After six months of being forced to give away her pies, Ms. Rouge closed the door on her bakery — and on her dream — for the last time. There was no incentive or joy in baking anymore. She was unable to keep up with the big-shop bakery around the corner and was losing more money than she was taking in. So much of her surplus earnings were being redirected by the Village Government that she had no extra to reinvest and improve her bakery.
The next day, Ms. Rouge showed up at the big-shop bakery around the corner, watching her new life unfold in gory detail. She joined in with the chanting,
We want pie!”
and then she shuddered as a moldy piece of smushed up pie filled with artificial fillers was placed in her outstretched hands.

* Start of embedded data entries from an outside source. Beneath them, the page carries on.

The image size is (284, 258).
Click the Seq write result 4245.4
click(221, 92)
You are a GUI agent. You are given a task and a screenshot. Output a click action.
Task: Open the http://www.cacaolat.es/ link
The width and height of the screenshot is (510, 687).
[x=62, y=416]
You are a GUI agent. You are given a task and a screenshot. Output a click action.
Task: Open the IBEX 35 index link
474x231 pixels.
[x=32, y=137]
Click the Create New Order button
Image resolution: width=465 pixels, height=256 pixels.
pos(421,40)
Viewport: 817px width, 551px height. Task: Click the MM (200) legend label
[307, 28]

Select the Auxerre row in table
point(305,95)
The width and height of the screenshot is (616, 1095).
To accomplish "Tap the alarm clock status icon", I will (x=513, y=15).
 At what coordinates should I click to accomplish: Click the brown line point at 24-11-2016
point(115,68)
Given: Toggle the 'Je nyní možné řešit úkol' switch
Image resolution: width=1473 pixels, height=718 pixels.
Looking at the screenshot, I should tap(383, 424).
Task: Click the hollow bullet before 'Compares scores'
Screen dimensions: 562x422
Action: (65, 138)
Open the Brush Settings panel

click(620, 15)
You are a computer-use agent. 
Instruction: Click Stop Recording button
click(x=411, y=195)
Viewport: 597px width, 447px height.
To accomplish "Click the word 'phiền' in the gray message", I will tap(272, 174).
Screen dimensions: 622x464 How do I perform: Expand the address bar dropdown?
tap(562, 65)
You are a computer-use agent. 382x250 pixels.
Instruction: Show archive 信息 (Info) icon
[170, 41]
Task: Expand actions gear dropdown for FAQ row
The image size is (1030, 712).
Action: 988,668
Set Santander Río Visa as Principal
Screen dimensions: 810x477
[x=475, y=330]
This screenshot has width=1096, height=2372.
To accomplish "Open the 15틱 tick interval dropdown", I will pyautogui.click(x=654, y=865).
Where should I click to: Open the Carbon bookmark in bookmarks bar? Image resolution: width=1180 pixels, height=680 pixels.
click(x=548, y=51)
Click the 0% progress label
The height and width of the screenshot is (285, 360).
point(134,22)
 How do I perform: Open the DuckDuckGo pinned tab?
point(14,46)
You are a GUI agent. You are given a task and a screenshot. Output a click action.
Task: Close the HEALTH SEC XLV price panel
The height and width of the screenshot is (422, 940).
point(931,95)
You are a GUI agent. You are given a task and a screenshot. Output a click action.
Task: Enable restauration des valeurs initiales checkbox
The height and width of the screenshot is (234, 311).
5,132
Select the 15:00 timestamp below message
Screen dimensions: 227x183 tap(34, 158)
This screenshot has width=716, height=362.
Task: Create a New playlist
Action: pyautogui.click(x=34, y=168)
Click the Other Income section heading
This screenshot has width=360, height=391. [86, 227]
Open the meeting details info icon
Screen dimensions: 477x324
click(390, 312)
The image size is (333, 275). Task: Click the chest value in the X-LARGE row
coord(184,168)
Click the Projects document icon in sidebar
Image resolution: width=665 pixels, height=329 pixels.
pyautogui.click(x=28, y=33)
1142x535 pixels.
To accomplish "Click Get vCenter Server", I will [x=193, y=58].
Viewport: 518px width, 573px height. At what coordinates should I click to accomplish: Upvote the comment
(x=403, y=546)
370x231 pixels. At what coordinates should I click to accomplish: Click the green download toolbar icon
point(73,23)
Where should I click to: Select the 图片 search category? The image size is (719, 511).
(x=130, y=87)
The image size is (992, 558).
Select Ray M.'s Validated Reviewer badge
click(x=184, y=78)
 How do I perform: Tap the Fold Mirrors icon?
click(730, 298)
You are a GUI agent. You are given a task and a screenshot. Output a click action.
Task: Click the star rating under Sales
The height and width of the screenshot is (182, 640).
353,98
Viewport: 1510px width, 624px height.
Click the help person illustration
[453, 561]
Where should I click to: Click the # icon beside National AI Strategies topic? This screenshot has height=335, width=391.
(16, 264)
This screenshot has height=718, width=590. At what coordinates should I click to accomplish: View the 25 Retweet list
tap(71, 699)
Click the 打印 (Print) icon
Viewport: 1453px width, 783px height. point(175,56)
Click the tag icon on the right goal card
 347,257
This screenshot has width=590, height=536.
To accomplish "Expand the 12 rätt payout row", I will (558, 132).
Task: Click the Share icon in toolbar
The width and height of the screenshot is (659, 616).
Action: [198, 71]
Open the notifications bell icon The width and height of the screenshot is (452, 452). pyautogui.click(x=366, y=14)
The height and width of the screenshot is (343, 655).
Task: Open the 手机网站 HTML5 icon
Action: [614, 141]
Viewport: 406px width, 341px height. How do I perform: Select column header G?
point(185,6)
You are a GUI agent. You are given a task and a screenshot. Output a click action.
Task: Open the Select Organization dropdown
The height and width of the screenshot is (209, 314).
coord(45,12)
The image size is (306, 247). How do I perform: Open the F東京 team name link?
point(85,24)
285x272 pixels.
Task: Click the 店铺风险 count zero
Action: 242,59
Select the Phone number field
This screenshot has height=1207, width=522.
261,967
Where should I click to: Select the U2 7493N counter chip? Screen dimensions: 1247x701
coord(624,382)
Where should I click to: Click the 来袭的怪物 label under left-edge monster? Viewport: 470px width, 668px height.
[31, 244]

Save yourself like a gazelle escaping from a hunter,
like a bird fleeing from a net.
Take a lesson from the ants, you lazybones.
Learn from their ways and become wise!
Though they have no prince
or governor or ruler to make them work,
they labor hard all summer,
gathering food for the winter.
But you, lazybones, how long will you sleep?
When will you wake up?
A little extra sleep, a little more slumber,
a little folding of the hands to rest—
then poverty will pounce on you like a bandit;
scarcity will attack you like an armed robber.
(My apologies to the original author of The Little Red Hen.) If we do not rise up and pray and vote (in that order), we might just find ourselves being forced to give away what little pie we have left.
By the way, if you clicked on the link noted in the text, you’ll see that the words of the President of the village are not fiction. They are fact. They were spoken by Senator Obama yesterday, and the crowd around him roared…
We want pie! We want pie!
My question to them, and to you is…who will bake these pies? Will the ants stand by and let the grasshoppers run over them?